Spring 2009, Volume 50, Number 1

EXPLODING POPULATION TAXES INFRASTRUCTURE, CONTRIBUTES TO BUDGET PROBLEMS

By Maria Fotopoulos, CAPS Senior Writing Fellow

Nonstop bad economic and financial news has rocked the world in the last six months.

For days it was the $50 billion Bernie Madoff ponzie scheme which conned more than 13,000 investors; another day it was news that $1 billion of cash assets on a company’s books was fictitious.

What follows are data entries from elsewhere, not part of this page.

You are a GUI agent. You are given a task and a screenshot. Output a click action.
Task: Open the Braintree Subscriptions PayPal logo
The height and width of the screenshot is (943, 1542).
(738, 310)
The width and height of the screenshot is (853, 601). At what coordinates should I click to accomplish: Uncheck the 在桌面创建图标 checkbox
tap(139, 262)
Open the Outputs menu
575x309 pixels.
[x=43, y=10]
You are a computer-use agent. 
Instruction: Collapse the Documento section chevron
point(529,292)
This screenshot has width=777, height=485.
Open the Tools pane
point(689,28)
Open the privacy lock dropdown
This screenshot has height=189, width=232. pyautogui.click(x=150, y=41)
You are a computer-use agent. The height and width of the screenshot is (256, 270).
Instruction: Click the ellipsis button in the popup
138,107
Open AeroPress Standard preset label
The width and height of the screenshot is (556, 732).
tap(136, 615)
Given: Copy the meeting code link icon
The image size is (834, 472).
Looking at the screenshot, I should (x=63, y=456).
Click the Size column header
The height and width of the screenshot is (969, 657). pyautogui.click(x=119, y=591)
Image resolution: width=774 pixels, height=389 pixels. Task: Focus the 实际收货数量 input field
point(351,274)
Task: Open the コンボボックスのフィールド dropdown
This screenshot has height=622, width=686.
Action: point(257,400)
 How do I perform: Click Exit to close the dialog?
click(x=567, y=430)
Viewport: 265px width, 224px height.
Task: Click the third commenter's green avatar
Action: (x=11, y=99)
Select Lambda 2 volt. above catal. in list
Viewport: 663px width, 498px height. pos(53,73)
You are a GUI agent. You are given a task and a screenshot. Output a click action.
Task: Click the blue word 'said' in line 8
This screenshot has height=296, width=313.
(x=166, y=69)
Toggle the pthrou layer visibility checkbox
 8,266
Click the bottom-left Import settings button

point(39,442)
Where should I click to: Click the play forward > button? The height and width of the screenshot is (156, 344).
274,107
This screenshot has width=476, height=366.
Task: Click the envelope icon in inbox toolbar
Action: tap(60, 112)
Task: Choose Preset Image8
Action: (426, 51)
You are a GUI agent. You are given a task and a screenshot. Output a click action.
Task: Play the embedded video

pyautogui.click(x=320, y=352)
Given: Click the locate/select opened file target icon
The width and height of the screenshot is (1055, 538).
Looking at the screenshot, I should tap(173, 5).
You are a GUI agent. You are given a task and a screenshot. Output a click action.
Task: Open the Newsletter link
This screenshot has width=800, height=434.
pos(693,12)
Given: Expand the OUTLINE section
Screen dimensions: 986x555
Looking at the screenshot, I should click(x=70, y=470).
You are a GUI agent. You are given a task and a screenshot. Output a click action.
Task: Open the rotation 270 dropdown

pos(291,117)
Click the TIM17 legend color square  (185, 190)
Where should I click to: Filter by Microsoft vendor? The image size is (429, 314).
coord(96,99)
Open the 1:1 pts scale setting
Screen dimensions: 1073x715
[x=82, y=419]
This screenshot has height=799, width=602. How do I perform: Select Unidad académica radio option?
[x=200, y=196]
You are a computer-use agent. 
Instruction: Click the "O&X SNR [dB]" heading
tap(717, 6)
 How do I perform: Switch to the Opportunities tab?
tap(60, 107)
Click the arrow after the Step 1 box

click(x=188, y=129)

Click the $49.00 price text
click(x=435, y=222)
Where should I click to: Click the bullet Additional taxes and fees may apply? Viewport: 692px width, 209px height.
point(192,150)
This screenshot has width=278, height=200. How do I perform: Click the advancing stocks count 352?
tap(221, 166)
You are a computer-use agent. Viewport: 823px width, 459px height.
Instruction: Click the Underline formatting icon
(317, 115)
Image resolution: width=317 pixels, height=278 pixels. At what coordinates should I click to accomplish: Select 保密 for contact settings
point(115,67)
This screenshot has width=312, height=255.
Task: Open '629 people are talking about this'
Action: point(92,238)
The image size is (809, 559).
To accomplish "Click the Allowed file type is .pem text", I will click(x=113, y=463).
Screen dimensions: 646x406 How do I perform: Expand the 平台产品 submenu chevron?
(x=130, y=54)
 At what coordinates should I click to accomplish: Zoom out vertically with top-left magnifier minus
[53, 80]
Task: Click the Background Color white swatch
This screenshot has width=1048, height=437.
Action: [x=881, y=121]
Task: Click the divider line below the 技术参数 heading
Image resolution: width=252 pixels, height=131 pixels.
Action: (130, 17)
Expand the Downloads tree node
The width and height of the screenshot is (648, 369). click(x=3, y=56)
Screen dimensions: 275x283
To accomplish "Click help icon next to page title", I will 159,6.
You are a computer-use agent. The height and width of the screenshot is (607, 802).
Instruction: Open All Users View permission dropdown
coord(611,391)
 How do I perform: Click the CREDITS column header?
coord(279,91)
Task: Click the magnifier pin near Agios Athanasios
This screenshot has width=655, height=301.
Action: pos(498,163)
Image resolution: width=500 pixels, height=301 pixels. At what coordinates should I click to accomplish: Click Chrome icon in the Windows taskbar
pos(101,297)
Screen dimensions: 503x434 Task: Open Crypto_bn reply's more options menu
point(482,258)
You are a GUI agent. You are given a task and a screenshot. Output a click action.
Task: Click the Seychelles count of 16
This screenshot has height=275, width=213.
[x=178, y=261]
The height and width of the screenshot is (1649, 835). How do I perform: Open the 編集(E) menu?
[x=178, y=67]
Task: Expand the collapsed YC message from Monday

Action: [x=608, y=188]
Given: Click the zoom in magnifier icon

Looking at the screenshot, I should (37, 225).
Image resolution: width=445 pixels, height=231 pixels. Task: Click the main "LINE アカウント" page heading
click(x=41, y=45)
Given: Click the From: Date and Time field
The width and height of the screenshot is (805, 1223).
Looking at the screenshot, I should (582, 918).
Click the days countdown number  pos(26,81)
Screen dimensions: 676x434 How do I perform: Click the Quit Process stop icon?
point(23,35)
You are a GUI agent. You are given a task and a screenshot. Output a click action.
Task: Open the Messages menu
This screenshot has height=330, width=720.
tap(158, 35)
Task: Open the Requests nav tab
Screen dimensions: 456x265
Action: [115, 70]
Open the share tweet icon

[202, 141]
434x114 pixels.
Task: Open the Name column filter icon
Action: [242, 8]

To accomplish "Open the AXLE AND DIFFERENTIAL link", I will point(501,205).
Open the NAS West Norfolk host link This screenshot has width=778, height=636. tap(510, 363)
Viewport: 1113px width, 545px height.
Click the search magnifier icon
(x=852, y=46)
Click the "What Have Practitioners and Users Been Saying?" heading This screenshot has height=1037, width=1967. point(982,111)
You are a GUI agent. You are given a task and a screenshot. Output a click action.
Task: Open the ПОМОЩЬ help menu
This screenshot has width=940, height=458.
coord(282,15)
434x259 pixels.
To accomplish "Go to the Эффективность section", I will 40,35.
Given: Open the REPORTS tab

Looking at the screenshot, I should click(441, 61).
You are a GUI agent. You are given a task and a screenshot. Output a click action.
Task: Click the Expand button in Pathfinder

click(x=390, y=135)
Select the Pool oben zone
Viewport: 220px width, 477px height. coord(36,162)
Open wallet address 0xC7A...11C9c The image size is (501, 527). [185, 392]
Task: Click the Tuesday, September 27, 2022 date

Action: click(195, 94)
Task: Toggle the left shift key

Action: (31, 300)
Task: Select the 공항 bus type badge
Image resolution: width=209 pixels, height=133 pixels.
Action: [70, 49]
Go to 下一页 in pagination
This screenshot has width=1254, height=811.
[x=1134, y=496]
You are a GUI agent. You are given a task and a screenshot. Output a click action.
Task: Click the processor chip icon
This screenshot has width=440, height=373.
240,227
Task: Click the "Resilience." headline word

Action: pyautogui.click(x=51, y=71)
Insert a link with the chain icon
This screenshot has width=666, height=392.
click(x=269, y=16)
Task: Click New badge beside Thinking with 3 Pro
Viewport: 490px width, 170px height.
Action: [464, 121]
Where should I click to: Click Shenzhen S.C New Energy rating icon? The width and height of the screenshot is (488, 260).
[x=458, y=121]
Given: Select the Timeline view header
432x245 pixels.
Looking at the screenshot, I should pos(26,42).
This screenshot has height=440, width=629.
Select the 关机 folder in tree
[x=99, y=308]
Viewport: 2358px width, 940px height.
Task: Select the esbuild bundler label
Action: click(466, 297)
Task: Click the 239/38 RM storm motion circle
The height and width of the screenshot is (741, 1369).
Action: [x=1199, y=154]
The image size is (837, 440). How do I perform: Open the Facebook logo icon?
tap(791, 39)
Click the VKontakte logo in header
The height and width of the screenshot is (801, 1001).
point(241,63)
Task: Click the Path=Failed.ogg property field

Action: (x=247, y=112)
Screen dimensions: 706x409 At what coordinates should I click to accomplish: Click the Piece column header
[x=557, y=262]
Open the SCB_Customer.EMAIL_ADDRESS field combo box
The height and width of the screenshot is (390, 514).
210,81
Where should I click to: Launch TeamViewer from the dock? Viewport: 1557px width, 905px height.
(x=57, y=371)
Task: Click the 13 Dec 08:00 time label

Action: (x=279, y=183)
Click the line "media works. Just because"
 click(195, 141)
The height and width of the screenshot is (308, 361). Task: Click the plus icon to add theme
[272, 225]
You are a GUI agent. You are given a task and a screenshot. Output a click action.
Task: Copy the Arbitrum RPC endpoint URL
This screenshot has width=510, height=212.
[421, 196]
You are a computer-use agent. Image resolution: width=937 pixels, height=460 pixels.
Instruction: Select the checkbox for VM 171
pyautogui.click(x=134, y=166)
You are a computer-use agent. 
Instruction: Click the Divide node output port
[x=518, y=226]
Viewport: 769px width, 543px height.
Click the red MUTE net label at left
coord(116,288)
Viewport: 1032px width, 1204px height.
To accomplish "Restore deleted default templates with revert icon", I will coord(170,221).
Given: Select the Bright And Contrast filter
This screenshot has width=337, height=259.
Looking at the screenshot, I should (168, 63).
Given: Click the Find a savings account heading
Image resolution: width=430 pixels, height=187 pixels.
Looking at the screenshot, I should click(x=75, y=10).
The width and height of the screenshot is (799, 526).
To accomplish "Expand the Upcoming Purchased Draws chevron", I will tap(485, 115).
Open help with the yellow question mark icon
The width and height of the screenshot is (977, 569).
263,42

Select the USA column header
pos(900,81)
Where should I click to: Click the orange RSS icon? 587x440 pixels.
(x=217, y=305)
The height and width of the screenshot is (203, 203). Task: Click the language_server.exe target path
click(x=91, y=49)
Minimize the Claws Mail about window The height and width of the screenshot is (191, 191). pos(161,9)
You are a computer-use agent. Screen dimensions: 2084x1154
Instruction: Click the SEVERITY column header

Other days brought outrage over $18.4 billion paid for Wall Street bonuses when financial firms received billions in taxpayer bailout dollars.

Earlier, there was news of the $150 billion bailout for insurance giant AIG, followed by the whopper $700 billion bailout, mostly for banks, an auto bailout and the double-whopper serving at the start of the year of an economic stimulus plan by the new administration and a mortgage bailout plan.

California, with record unemployment topping 10 percent in January, grappled with a seemingly continuously growing budget deficit, $42 billion at last report.

Plainly, there’s enormous stress and pain in our communities.

Events are unfolding and unraveling so quickly though, that with all of the news coming at us so hard and so fast, it’s nearly impossible to track and process. That’s made all the more difficult by the echo chamber: the world as we know it will come to an end if the latest scheme by the government is not implemented posthaste.